My point is simple. If the industry of developers is to keep up with all the changes Apple is throwing at them, which it must do to stay healthy, a lot of folks are going to have to do a lot of work. That work is going to take time, in the form of person-hours, mythical or not. Who pays for those person-hours? Why do I think it’s going to be the user?

Apple’s attitude in this regard does not encourage me. In the newsletter that came with the latest Developer Mailing, an Apple guru jokes that "God was able to create the world in seven days because he didn’t have an installed base." As far as I’m concerned this joke, apparently a current hit around the Apple campus, is on a par with Hermann Goering’s notorious quote, "When I hear the word Culture, I reach for my revolver." The very fact that anyone finds it amusing, or even clever, sends a shiver of fear up my spine.

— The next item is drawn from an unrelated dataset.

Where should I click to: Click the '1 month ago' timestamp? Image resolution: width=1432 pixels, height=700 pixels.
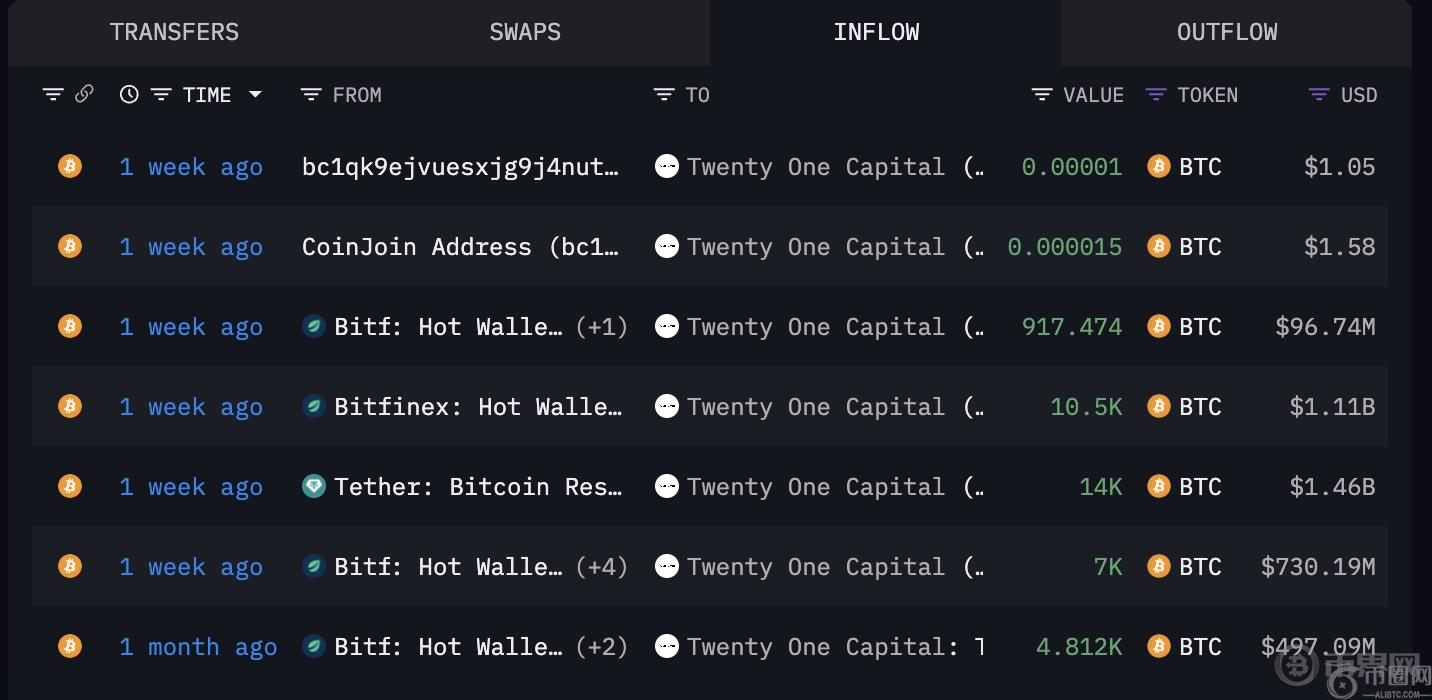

In the same newsletter, the concept of "current" Macintosh models is used to mean (as far as I can gather): Performa 410, 460, 470, 550; LC II, III, 475, 520; Quadra 605, 610, 650, 950, and the two AVs; plus some PowerBooks and Duos, and the Color Classic II. I get the idea that as far as Apple is concerned, all the machines in my department (Pluses and Classics running System 6, a Classic II, and a Quadra 800) are bad dreams they wish would go away.

Indeed, my own machine at home is starting to feel the bad vibes. It’s a poor old LC. It was one of the first lower-priced Macs, and when I bought it, a couple of years ago, I was part of the new revolution, helping Apple down the path of higher volume and smaller profit margins that helped save the company into the 90s. Since then I’ve accelerated my LC and filled it with RAM to its maximum capacity, and I’m still marginalized by the current system software. Judging from the upcoming system software, we’re all supposed to have 20 MB of RAM. Too bad if some of us can’t. What are we supposed to do, throw out our machines and start over? Does Apple think we’re made of money?

I’m not trying to be a Luddite or a nay-sayer. I drool as much the next person over the prospect of new gee-whiz technologies. And I also think – and this is important, so don’t get me wrong – that Apple probably needs to do what it’s doing in order to keep going. But I have this sneaking feeling that with a lot of old and slightly middle-aged machines getting the cold shoulder, and a lot of costly software upgrades in the works, the user’s pocketbook is going to feel the shaft. Certainly it’s going to make the $250 it costs me to be the User Over Your Shoulder look paltry.

In the mean time, if the creek don’t rise, and if the Thought Police don’t get me, and if I don’t get too much hate mail, I might be back from time to time with some more musings on where Apple thinks it’s going, and whether it’s good for us if it gets there.